Try it: Your answer should be only the lines below from the one with "This screenshot has width=1070, height=619." to the one with "Given: Click the", repeated exactly, ends included.

Collected data entries
^^^^

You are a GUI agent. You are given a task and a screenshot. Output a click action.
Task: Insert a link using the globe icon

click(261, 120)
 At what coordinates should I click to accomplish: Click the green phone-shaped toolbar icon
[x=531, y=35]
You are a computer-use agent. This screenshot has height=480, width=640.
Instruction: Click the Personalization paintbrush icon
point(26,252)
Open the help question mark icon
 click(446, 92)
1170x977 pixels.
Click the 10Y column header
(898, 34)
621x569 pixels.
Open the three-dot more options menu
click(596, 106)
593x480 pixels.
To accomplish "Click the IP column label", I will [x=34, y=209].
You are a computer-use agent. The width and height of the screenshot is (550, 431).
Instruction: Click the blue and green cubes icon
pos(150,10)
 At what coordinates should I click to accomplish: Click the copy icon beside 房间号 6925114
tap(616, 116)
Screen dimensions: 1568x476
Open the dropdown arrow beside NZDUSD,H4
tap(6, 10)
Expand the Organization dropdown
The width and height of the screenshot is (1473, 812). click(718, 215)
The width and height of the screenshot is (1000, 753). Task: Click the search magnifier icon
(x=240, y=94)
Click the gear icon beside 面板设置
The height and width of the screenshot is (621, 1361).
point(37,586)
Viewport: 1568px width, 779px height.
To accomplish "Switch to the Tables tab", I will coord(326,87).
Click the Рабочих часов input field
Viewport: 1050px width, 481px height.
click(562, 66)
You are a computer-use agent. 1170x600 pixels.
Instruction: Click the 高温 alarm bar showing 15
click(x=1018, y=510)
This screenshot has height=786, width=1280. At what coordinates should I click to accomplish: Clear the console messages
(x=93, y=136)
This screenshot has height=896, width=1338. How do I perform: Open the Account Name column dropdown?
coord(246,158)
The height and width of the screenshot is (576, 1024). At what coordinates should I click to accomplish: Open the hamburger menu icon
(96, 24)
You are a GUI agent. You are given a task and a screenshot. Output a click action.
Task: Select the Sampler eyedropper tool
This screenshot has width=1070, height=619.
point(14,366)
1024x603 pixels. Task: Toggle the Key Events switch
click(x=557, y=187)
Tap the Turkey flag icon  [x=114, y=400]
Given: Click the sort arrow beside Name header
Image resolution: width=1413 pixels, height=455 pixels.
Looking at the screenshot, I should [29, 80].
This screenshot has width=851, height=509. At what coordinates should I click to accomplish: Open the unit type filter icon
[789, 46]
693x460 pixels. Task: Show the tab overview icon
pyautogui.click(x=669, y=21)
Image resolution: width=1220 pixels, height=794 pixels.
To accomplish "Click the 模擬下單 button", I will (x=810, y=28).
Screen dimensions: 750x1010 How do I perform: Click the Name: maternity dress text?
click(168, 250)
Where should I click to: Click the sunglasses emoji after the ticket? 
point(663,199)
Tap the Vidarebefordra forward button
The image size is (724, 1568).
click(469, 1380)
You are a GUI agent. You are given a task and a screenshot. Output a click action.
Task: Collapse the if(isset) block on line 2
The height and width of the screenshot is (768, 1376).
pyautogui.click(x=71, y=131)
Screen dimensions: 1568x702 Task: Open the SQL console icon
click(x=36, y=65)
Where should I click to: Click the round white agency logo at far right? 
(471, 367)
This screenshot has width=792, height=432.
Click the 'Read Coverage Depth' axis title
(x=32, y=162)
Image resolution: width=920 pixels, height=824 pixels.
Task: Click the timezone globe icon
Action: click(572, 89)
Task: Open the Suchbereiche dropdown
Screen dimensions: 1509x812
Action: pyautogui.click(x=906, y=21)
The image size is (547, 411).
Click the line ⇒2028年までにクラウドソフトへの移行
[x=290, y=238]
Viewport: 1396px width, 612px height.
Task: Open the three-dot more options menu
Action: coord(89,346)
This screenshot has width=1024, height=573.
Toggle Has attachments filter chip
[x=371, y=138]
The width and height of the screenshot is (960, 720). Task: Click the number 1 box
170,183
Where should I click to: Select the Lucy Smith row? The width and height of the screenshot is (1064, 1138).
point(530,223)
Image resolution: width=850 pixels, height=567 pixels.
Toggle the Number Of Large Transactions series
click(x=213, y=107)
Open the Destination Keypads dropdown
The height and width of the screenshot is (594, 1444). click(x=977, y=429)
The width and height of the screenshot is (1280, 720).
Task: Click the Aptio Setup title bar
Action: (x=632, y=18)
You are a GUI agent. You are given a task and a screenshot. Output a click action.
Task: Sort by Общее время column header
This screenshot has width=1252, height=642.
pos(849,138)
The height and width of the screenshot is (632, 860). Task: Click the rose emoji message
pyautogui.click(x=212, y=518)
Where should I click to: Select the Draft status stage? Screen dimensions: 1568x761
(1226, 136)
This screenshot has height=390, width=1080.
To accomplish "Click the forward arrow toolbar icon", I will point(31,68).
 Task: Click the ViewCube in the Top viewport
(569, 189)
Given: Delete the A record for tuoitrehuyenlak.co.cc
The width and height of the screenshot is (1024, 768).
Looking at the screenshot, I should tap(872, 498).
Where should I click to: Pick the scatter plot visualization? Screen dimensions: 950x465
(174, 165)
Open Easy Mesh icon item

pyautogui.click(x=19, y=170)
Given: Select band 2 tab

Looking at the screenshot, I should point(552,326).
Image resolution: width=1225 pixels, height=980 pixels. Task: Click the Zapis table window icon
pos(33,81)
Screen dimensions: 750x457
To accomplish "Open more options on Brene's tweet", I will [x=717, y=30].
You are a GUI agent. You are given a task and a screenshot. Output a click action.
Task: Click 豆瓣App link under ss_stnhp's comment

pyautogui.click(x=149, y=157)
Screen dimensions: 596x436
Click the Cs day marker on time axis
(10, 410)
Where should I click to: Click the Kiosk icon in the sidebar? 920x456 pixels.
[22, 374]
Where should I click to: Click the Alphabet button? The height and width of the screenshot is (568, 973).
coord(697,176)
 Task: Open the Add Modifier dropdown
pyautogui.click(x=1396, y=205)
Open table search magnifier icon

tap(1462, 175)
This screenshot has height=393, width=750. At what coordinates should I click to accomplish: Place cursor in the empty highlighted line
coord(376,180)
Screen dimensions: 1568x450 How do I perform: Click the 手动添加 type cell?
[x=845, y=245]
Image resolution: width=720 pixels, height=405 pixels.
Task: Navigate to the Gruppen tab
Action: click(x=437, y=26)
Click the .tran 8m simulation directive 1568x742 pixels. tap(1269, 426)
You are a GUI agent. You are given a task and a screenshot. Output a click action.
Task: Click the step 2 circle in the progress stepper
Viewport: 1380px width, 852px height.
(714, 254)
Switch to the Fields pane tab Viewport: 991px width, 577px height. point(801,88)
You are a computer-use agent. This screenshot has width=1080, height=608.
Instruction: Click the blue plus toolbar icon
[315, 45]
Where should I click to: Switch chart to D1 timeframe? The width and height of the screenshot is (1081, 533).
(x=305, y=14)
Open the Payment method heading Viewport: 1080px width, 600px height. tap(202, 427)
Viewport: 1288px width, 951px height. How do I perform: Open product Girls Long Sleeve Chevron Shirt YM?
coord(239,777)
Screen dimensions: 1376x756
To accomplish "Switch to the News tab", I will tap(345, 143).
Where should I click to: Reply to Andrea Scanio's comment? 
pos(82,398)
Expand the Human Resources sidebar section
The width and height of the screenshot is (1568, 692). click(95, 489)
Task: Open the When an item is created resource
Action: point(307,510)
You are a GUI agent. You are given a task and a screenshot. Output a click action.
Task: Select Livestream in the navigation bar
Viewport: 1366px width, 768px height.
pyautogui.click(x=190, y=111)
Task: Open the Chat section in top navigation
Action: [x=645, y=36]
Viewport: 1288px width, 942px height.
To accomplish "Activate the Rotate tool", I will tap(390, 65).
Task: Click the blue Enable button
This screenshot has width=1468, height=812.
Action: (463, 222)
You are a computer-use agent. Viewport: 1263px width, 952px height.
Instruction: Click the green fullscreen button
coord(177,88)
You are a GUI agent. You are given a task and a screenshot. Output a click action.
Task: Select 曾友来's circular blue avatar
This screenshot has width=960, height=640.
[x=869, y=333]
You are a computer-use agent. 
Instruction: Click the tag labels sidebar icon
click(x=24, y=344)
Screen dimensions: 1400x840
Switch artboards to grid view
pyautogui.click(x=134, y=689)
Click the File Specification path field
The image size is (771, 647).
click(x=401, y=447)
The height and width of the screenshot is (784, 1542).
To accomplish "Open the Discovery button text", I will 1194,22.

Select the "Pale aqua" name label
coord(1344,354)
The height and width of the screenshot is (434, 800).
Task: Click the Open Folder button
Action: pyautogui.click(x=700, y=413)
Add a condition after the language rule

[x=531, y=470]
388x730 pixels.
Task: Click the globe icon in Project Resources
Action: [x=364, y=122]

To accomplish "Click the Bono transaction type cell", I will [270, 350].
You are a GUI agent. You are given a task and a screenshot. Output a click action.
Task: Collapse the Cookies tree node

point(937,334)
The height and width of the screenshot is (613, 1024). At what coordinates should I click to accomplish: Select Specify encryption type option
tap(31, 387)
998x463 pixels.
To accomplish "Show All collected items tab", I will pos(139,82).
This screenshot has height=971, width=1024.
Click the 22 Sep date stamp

^^^^

Result:
This screenshot has width=1070, height=619.
point(14,366)
1024x603 pixels. Task: Toggle the Key Events switch
click(x=557, y=187)
Tap the Turkey flag icon  [x=114, y=400]
Given: Click the sort arrow beside Name header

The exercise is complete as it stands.